As shown in Figure 16, the plot of the relaxation time τ versus 1/T suggests the activation law [42]:

$$\tau ={\tau }_0 \exp \left(-\frac{E_r}{K_{B}T}\right)$$

(15)

From a linear fitting, the relaxation energy is estimated to E_r = 0.51 eV. This value is quite different from the calculated activation energy (E_a = 0.61 eV) using Equation (6). Hence, the incompatibility between the two energies indicates that the barrier height differences between the long and short distances travelled by charge carriers are not noticeable, as is highlighted by Macedo et al. [45]. Thus, the non-statistic distribution of the dipoles informs us about the arbitrary nature of conductivity. Hence, dipoles relaxation is manifested as arbitrary [9,46].

4. Conclusions

TeO₂-ZnO glass systems doped with different amounts of V₂O₅ were prepared via the melt-quenching method. The present study clearly shows an altering of the structural, electrical, and dielectric properties of TeO₂-ZnO glasses from addition of V₂O₅. The main conclusions can be mentioned as follows:

-

The glass transition temperature Tg was found to increase with the V₂O₅ content in the glass.

-

Both IR and Raman studies revealed a depolymerization of the glass network with rising the V₂O₅ concentration. A progressive change of the (VO₄) groups to (VO₅) units was shown when V₂O₅ composition was more than 10% by a change of the vanadium coordination due to the higher amount of NBO.

-

The conductivity of the glass is assured by a mixed ionic-polaronic process with a dominance of the ionic contribution up to 10% of V₂O₅, whereas the polaronic component becomes the more significant above this concentration due to the exchange of polarons between V⁴⁺ and V⁵⁺.

-

Variations of electric modulus and the dielectric loss with frequency and temperature exhibited dipolar relaxation effects mainly caused by the vanadate phases.
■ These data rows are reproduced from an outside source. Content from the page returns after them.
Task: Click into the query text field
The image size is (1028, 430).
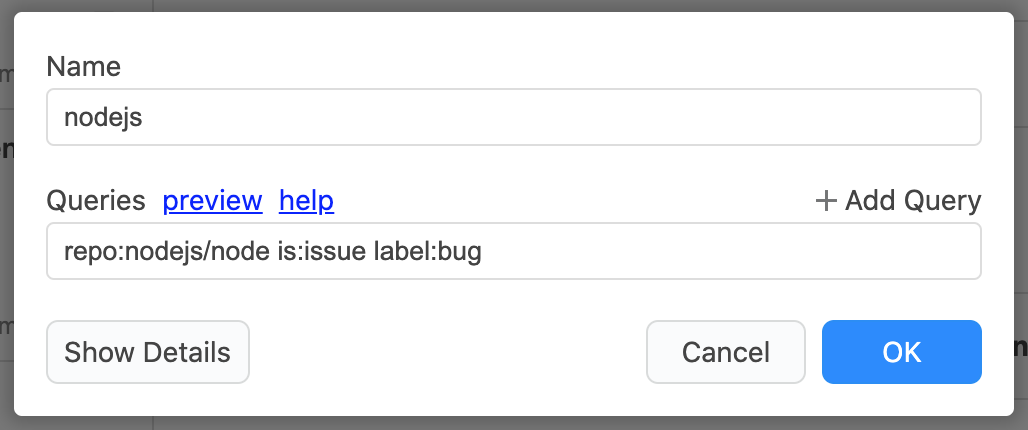Action: coord(513,251)
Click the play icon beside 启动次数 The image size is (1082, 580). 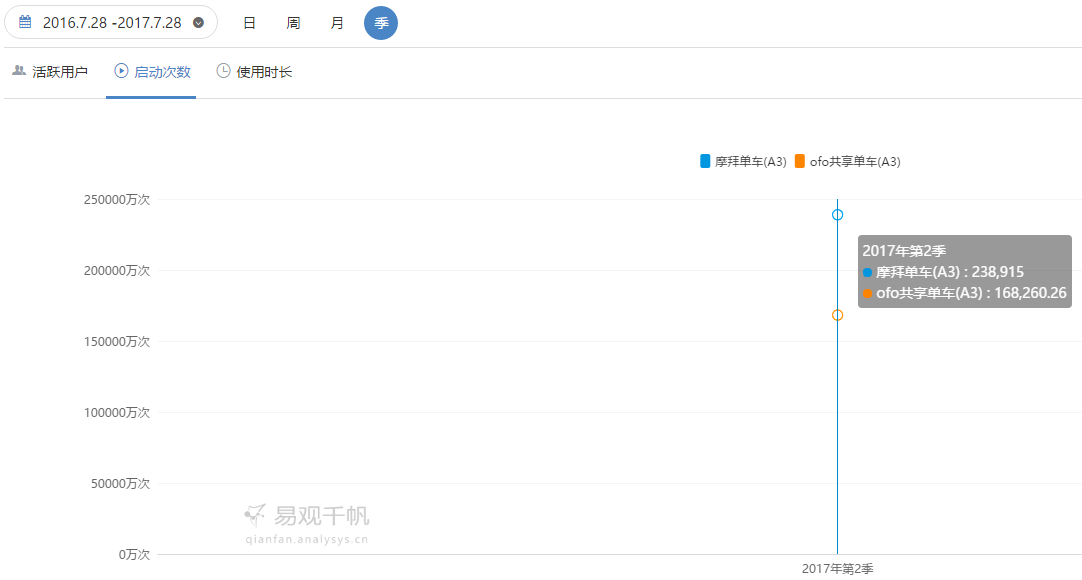pos(121,71)
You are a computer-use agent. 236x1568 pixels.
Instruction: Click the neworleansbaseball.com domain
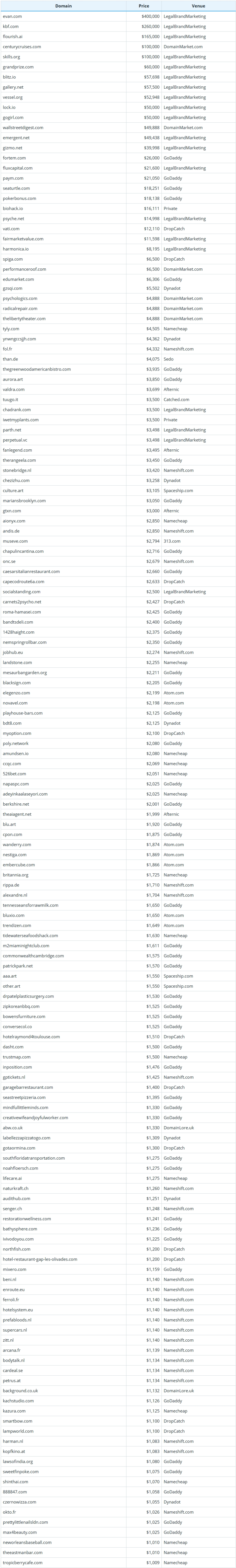(x=27, y=1542)
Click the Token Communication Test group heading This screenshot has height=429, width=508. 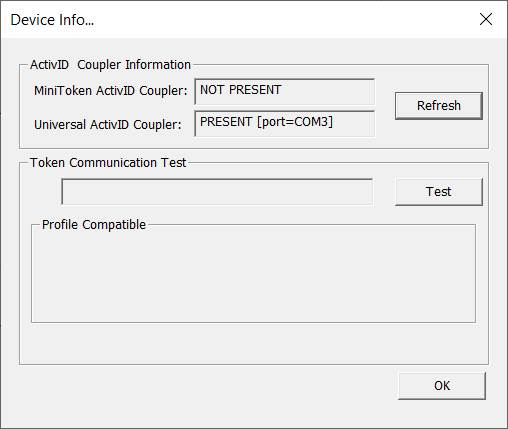tap(108, 163)
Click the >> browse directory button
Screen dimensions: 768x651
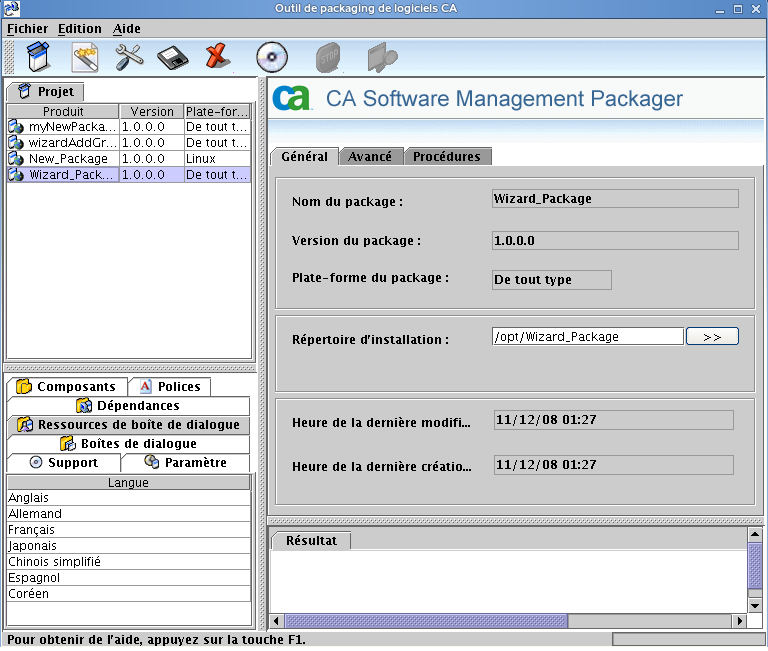click(x=712, y=337)
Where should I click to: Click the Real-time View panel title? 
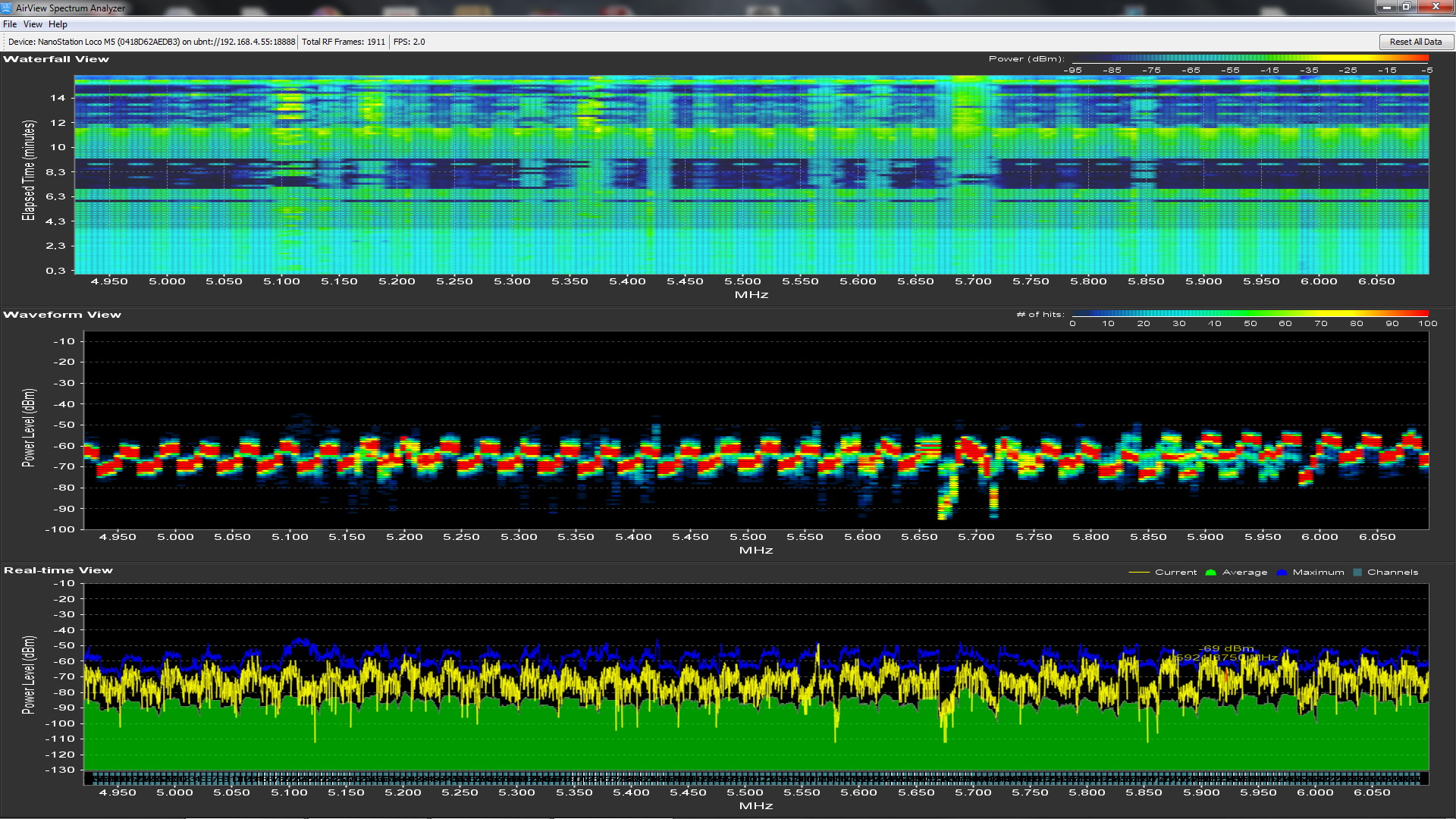(58, 570)
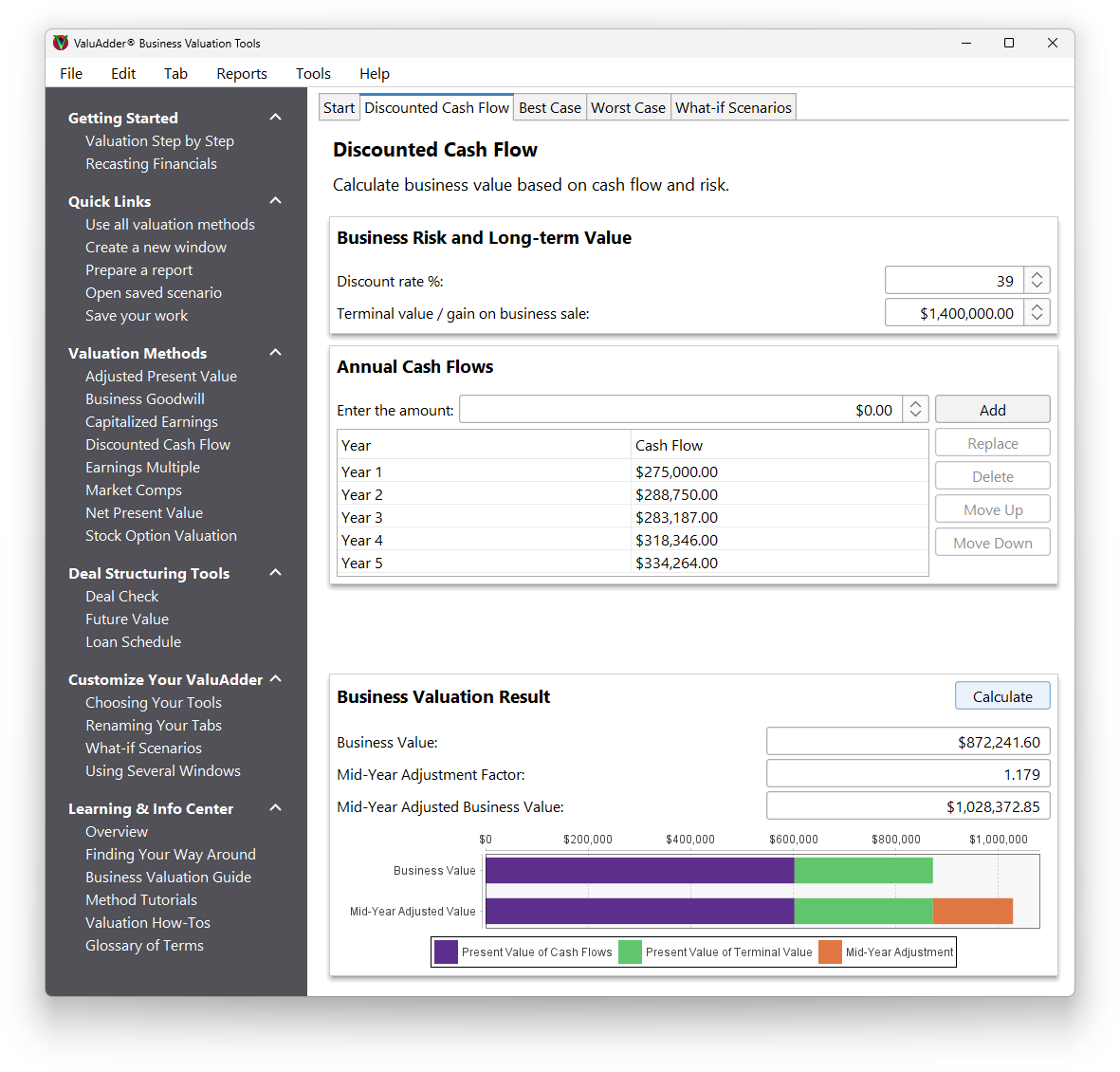Switch to the What-if Scenarios tab

tap(733, 107)
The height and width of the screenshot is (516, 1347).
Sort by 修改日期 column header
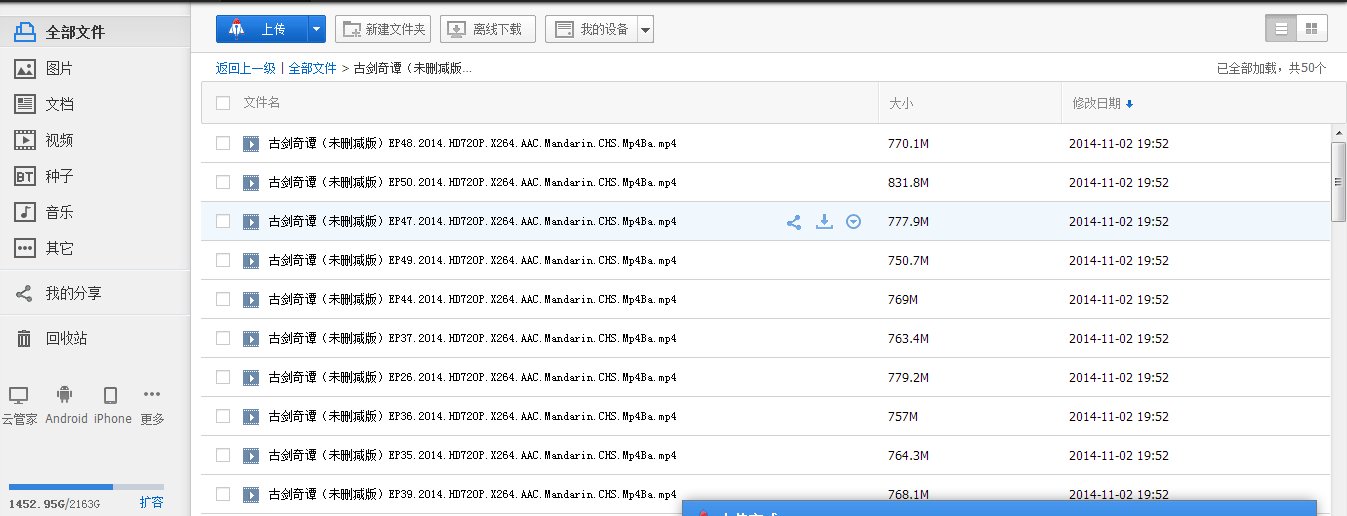pos(1097,103)
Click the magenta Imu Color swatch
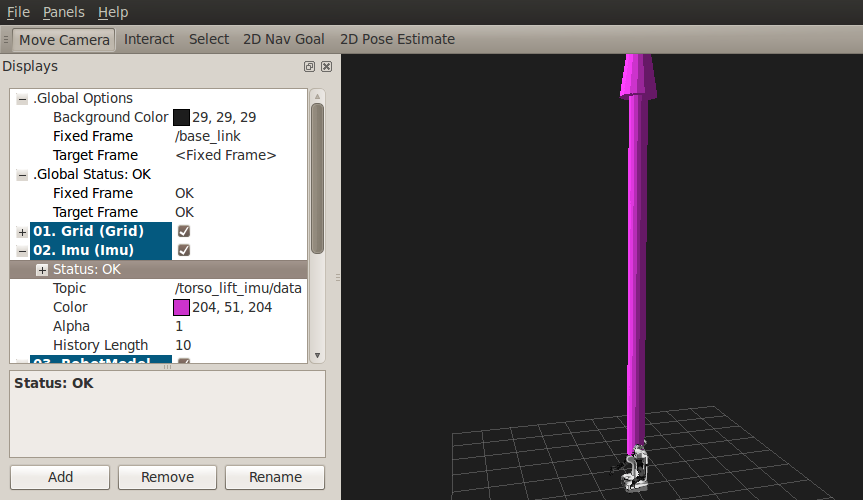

In addition, the electric modulus variation shows a non-Debye dielectric dispersion.

-

The decrease of the exponent “s” with temperature is consistent with the CBH process.

The good dielectric performances of the glass, such as the relatively higher dielectric constant and the low dielectric losses, are attractive for applications in optoelectronics, energy storage, and nonlinear optics.